If you look for an offshore manufacturer, you might be able to drop the build cost to $5.00. That immediately adds $5,000 to your bottom line. You will, however need to have the manufacturers build a small pilot run to makes sure it will be built correctly, for around $500.00. You can add nearly a month to the fulfillment time for this.

Provided it all works out, you’ll want to up the quantity by 20 – 30% to make sure you get enough working boards. 80% would not be an unheard of yield at the cheap offshore manufacturers. An extra 25% would run you $3,125. You’ll also need to 100% test the boards, or develop a test program at the manufacturer, taking more time and money. Build, test, and shipping will add another month. Now you’re up to about $2,500, with two extra months to the delivery time. Don’t forget the 30% that will go to taxes. You’re left with $1,700.00. Nice money, but probably not so much when you add up the time involved.

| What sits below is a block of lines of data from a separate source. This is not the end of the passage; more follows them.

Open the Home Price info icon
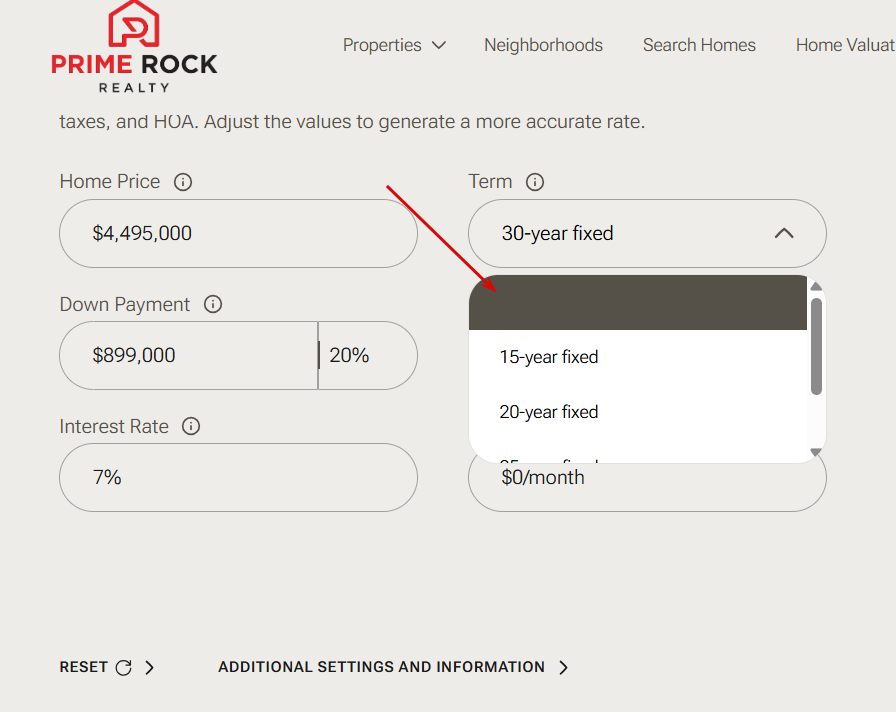This screenshot has height=712, width=896. pyautogui.click(x=183, y=182)
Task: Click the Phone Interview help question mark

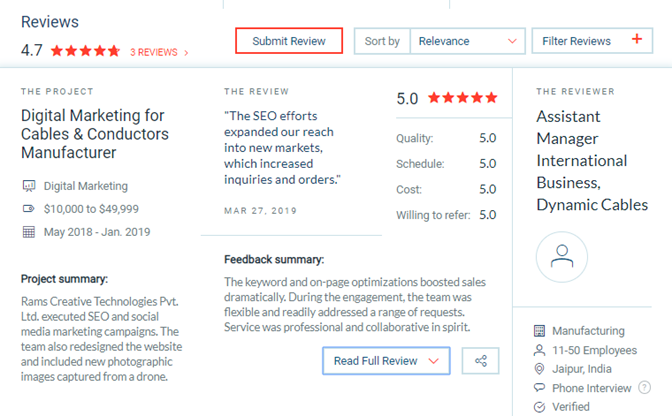Action: point(644,388)
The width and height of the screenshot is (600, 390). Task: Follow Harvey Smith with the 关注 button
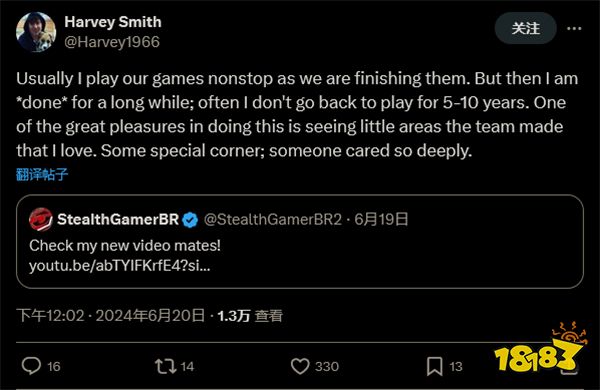[x=525, y=28]
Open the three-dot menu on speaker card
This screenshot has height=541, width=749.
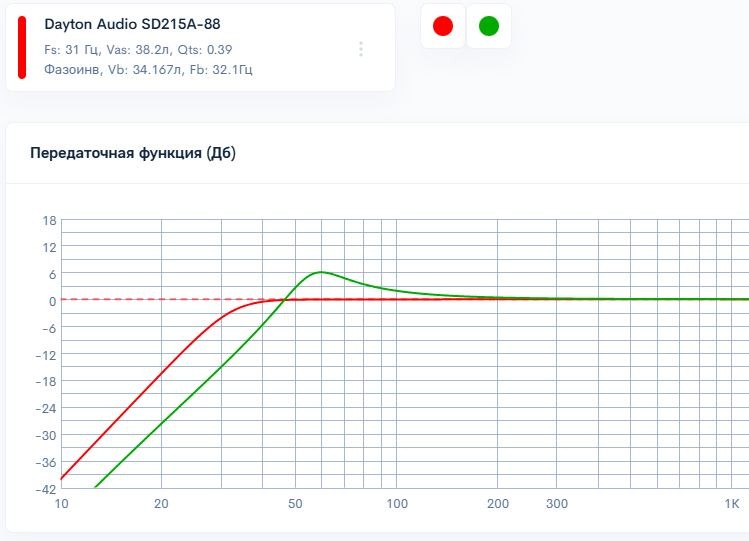point(361,49)
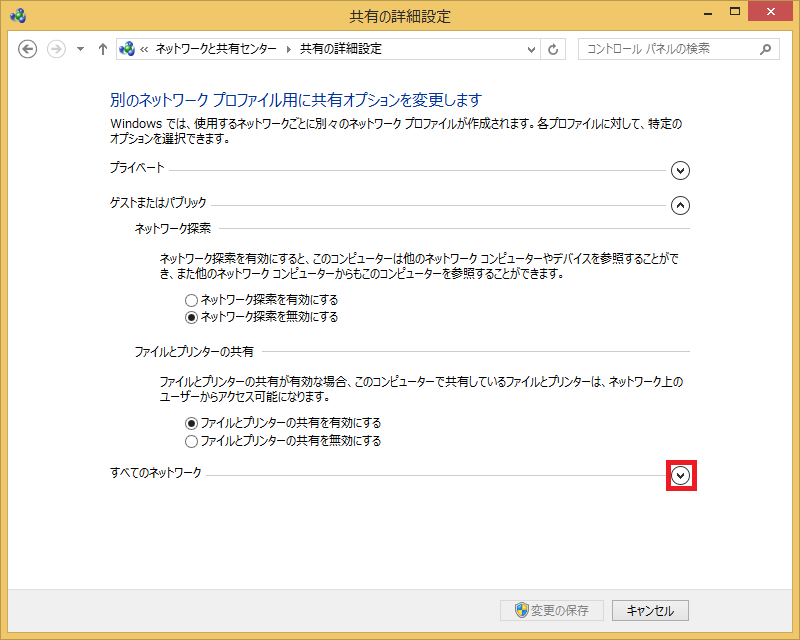The height and width of the screenshot is (640, 800).
Task: Click the title bar window icon
Action: coord(18,15)
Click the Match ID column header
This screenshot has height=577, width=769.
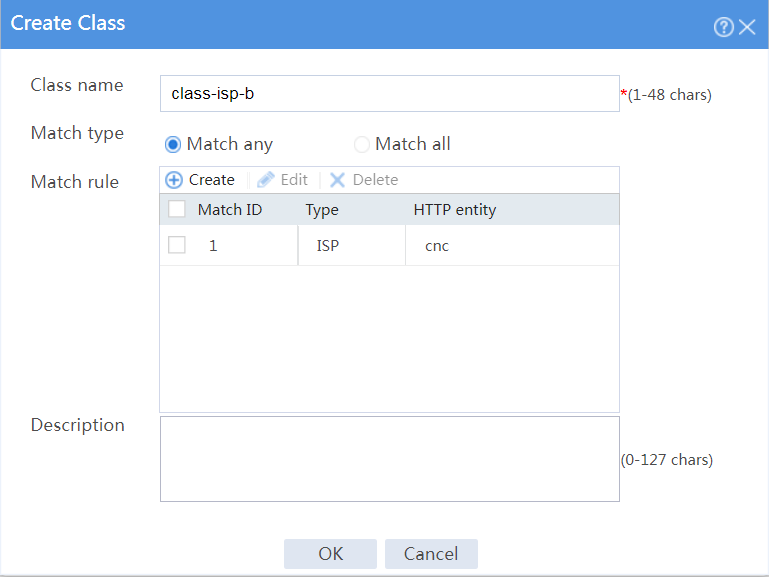(230, 210)
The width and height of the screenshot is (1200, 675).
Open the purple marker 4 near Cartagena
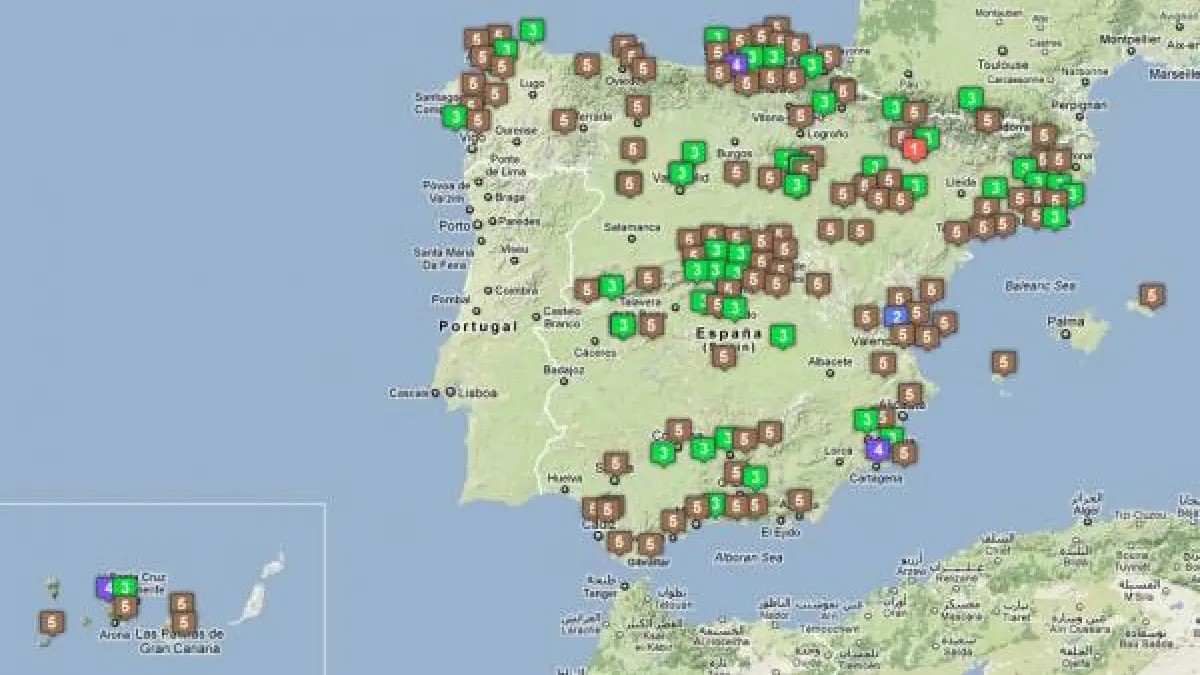pos(877,449)
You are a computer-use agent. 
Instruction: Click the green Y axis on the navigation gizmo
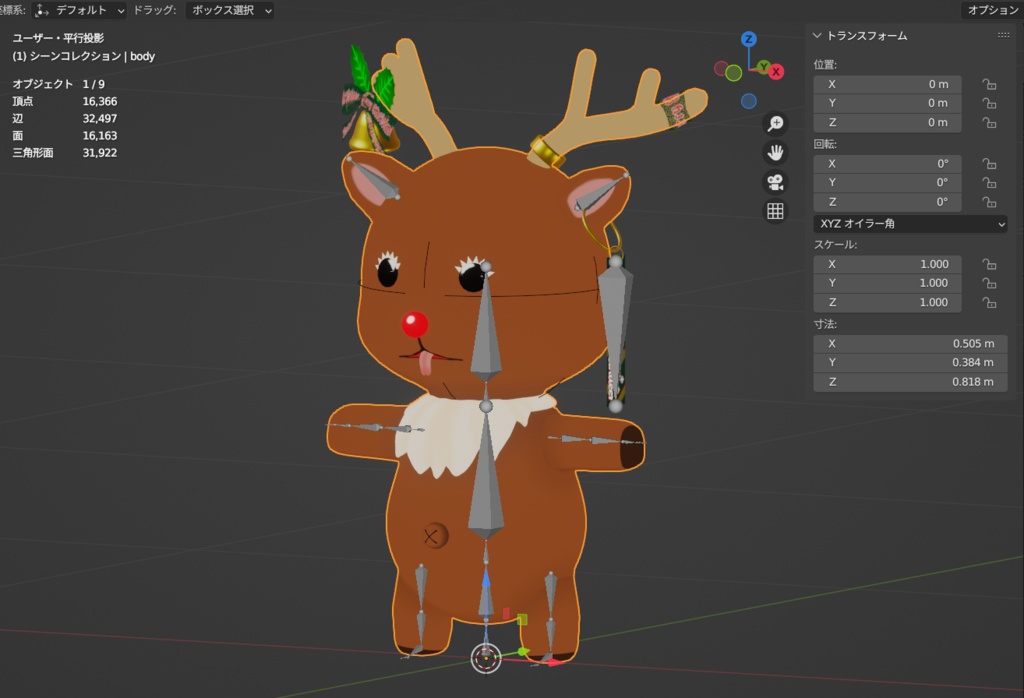(764, 66)
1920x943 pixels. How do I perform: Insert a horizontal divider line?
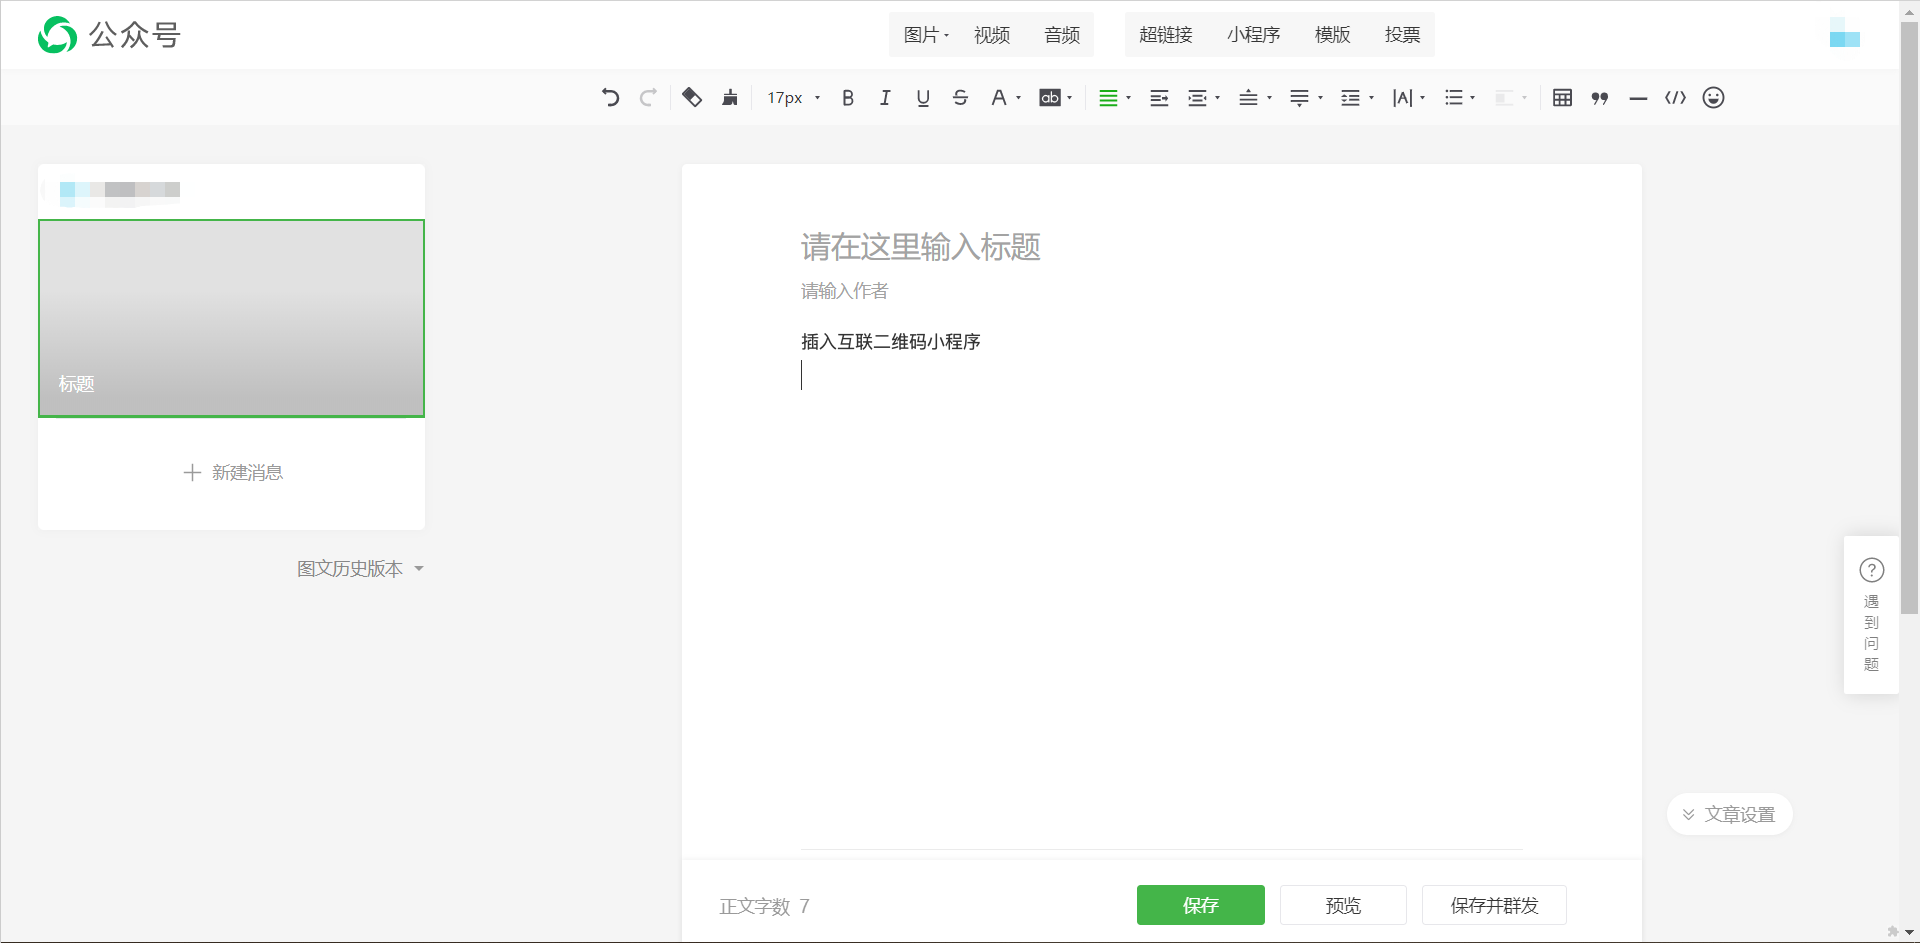click(x=1638, y=98)
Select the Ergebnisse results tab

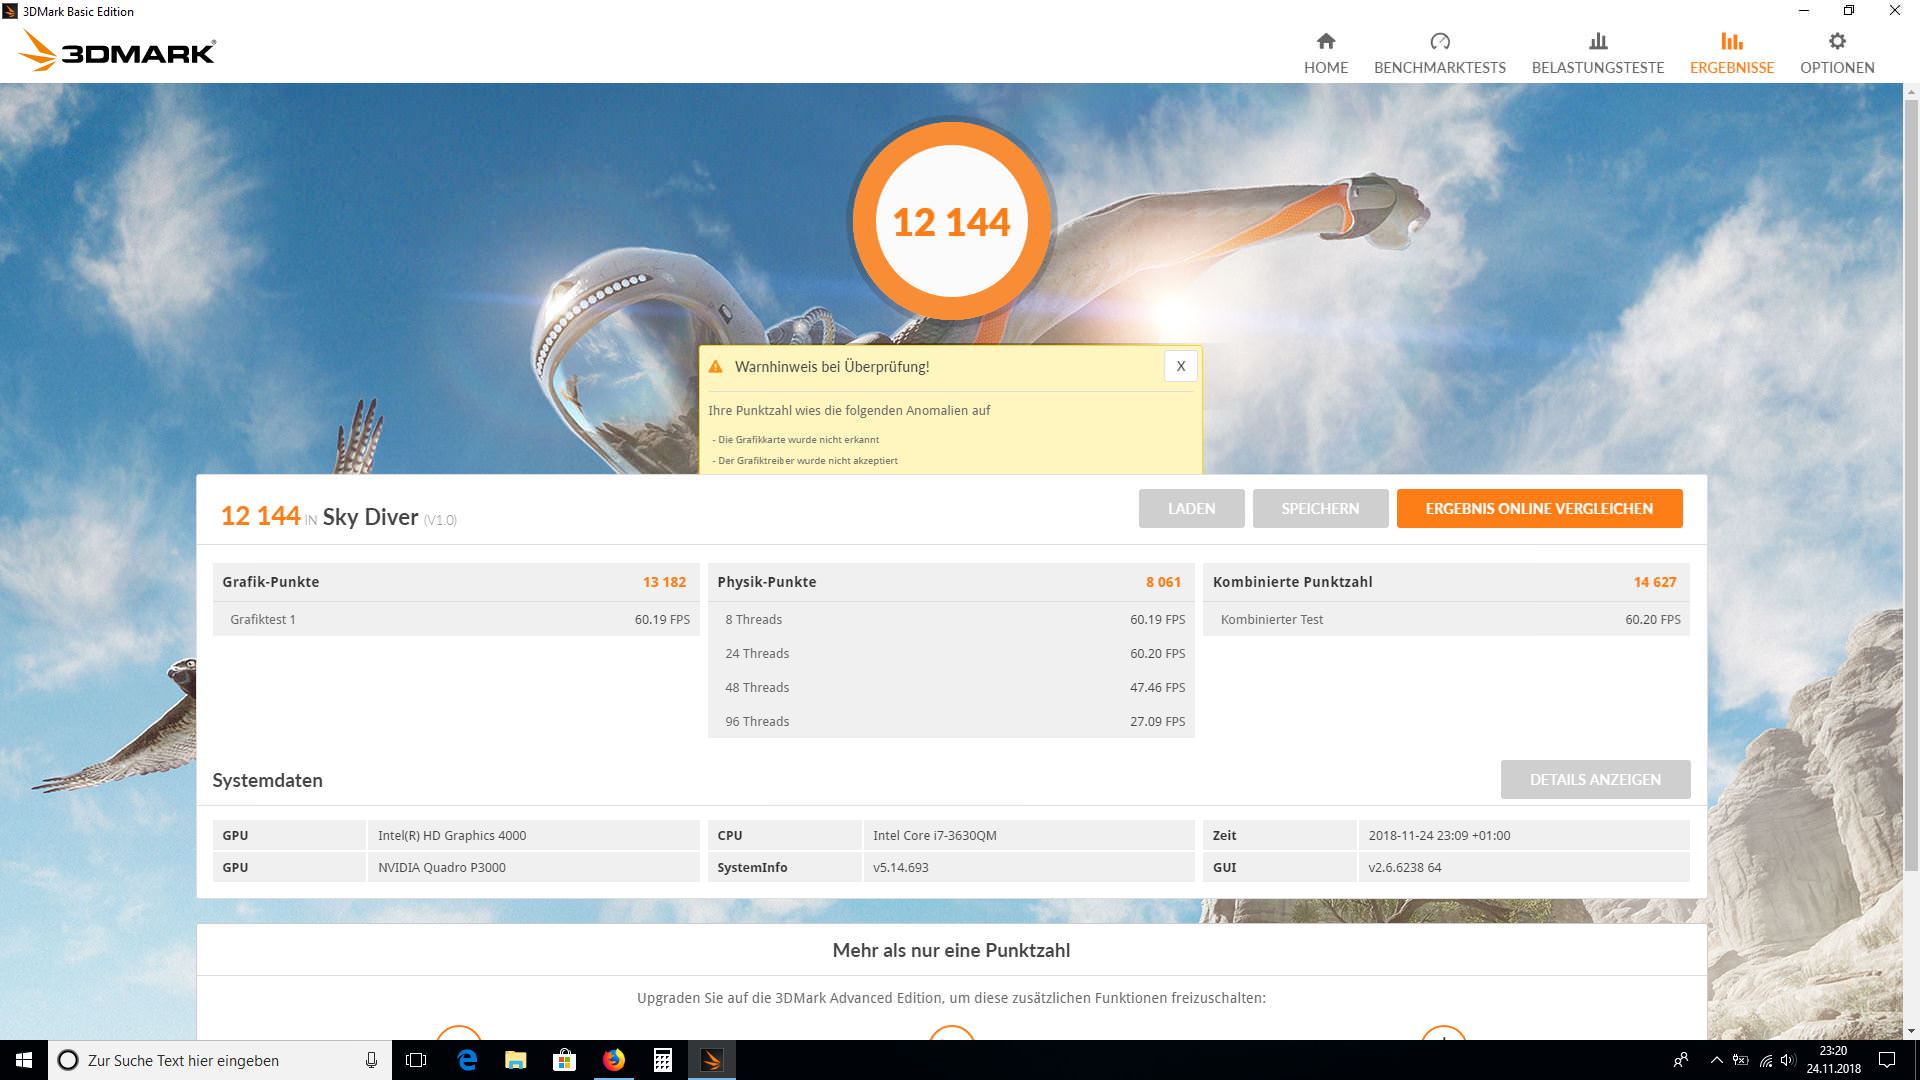[x=1731, y=53]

These numbers are not close enough to copy, but are close enough to use as a case study illustrating that it can be pretty easy to build a product with crowdfunding. Turning the product into a business is a different story. It is possible to build a business out of a crowdfunding campaign. It’s just not much easier than it is to build a business without it.

I’ll follow this up another day with some thoughts on getting closer to a viable business after the campaign.